Mais cette petite humiliation n’est rien. La préfecture peut faire bien pire, en refusant de renouveler le titre de séjour si elle estime que l’étudiant n’a pas été assez sérieux à la fac. Sur le site Service-Public.fr, l’administration prévient : « Le caractère réel et sérieux de vos études est notamment vérifié au moyen de votre assiduité aux travaux dirigés (…) ; de vos résultats aux examens ; des diplômes que vous obtenez ; des explications que vous fournissez si vous changez de cursus. » A l’Unef Paris III, on se rappelle l’histoire d’un étudiant étranger tombé longuement malade l’année passée. Le jeune homme a réussi à valider son année malgré tout, mais n’a pu rendre qu’un mémoire de master 1 médiocre. A la préfecture, il a eu le plus grand mal à faire accepter l’idée de le laisser redoubler son master 1 pour écrire un mémoire correct, plutôt que de passer en master 2 dès cette année.
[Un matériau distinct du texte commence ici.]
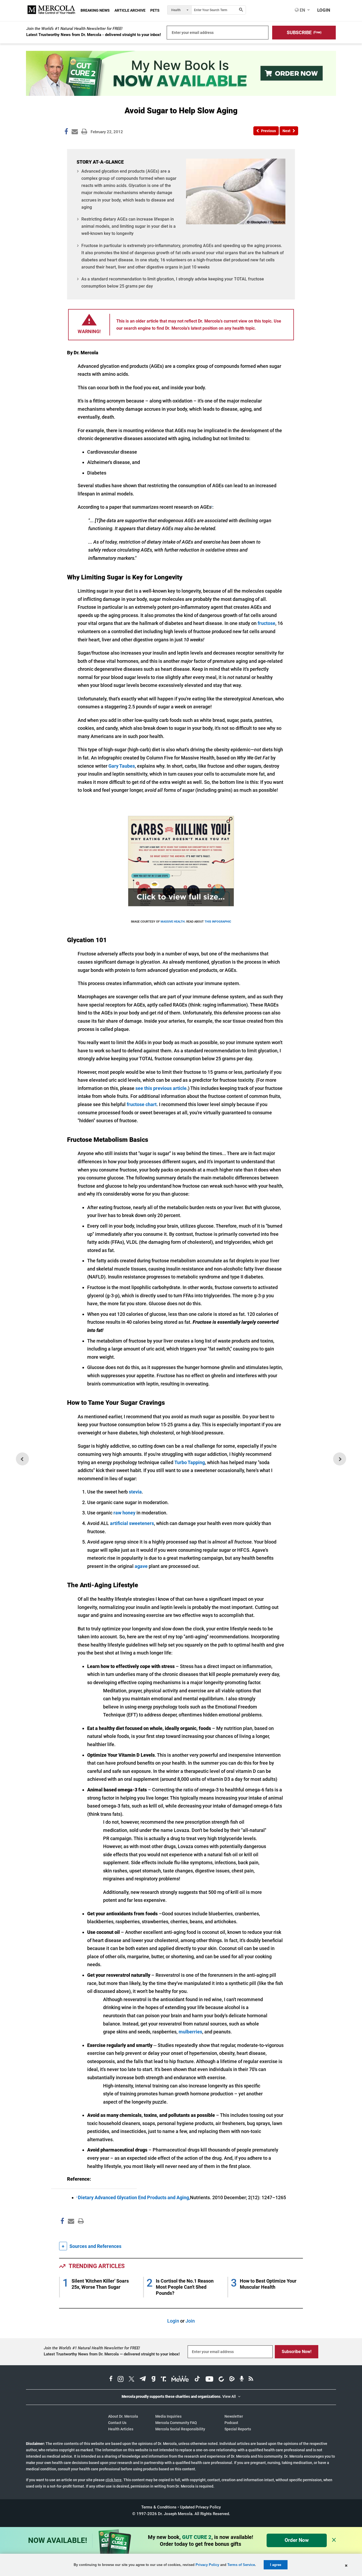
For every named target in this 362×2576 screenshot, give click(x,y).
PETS (155, 10)
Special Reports (237, 2429)
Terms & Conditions (158, 2507)
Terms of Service (241, 2565)
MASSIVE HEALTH (173, 921)
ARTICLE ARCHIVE (129, 10)
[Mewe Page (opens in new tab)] (180, 2379)
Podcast (231, 2423)
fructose (266, 623)
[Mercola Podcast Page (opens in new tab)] (242, 2379)
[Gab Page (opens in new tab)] (153, 2379)
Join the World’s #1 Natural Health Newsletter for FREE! (74, 28)
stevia (135, 1492)
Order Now (297, 2540)
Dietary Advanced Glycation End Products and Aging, (134, 2197)
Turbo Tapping (189, 1462)
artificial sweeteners (132, 1523)
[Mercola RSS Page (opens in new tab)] (250, 2379)
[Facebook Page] (62, 2232)
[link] (66, 132)
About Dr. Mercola (123, 2416)
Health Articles (120, 2429)
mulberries (190, 2031)
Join (190, 2321)
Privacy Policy (207, 2565)
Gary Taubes (121, 766)
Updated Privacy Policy (200, 2507)
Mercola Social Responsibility (180, 2429)
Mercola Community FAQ (176, 2423)
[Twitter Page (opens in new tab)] (131, 2379)
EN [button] (302, 10)
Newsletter (233, 2416)
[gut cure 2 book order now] (181, 94)
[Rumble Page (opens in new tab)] (232, 2379)
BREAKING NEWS (95, 10)
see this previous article (161, 1088)
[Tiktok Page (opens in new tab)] (197, 2379)
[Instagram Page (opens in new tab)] (121, 2379)
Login (173, 2321)
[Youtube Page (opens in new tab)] (209, 2379)
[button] (304, 32)
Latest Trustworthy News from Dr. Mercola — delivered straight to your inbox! (112, 2354)
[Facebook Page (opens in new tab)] (111, 2379)
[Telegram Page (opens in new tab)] (142, 2379)
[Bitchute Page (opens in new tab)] (221, 2379)
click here (113, 2480)
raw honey (124, 1512)
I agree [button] (275, 2565)
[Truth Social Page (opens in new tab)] (163, 2379)
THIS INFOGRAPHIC (218, 921)
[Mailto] (70, 2232)
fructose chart (142, 1104)
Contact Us (117, 2423)
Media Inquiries (168, 2416)
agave (141, 1566)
Guilherme, lui, n’en est pas encore là : il vient d’arriver du Brésil, pour entamer une licence de cinéma. Les démarches pour venir en France ? « C’est presque une bataille, la guerre de la France », sourit le jeune homme, issu d’une « famille pauvre », pour qui réunir les quelques milliers d’euros nécessaires à l’obtention de son Visa a été « un grand problème ». Une fois vaincu les barrages administratifs, il ne reste plus que « la question de la saudade » – le mal du pays. A des milliers de kilomètres de Paris, d’autres attendent encore ou ont vu leur dossier recalé : ils ne connaîtront jamais la douceur des strapontins des amphis de Censier.

Clair Rivière

* D’après le site Service-Public.fr, l’étudiant étranger doit prouver qu’il dispose d’un minimum de 615 euros de ressources par mois.
** Prénom modifié.

Pratique : A la Sorbonne nouvelle, deux organisations aident les étudiants étrangers à boucler leurs demandes de titres de séjour : l’Unef (Union nationale des étudiants de France, permanence chaque lundi de 12 à 14 h en salle 333) et Rusf (Réseau universités sans frontière, permanence le 1er et 3e jeudi du mois de 13 à 14 h en salle 416 A).